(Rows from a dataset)
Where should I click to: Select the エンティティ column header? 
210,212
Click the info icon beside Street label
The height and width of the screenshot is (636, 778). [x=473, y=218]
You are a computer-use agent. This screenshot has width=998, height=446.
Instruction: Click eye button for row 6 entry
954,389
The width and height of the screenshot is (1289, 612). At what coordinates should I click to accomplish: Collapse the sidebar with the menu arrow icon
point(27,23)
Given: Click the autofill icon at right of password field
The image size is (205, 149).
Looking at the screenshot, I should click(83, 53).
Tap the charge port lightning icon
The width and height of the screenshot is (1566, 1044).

__Exercise objective__
Print every one of the entries above word for word, with no changes.

__Answer for the task__
Where should I click to: Select the エンティティ column header? 
210,212
Click the info icon beside Street label
The height and width of the screenshot is (636, 778). [x=473, y=218]
You are a computer-use agent. This screenshot has width=998, height=446.
Instruction: Click eye button for row 6 entry
954,389
The width and height of the screenshot is (1289, 612). At what coordinates should I click to accomplish: Collapse the sidebar with the menu arrow icon
point(27,23)
Given: Click the autofill icon at right of password field
The image size is (205, 149).
Looking at the screenshot, I should click(83, 53).
Tap the charge port lightning icon
The width and height of the screenshot is (1566, 1044).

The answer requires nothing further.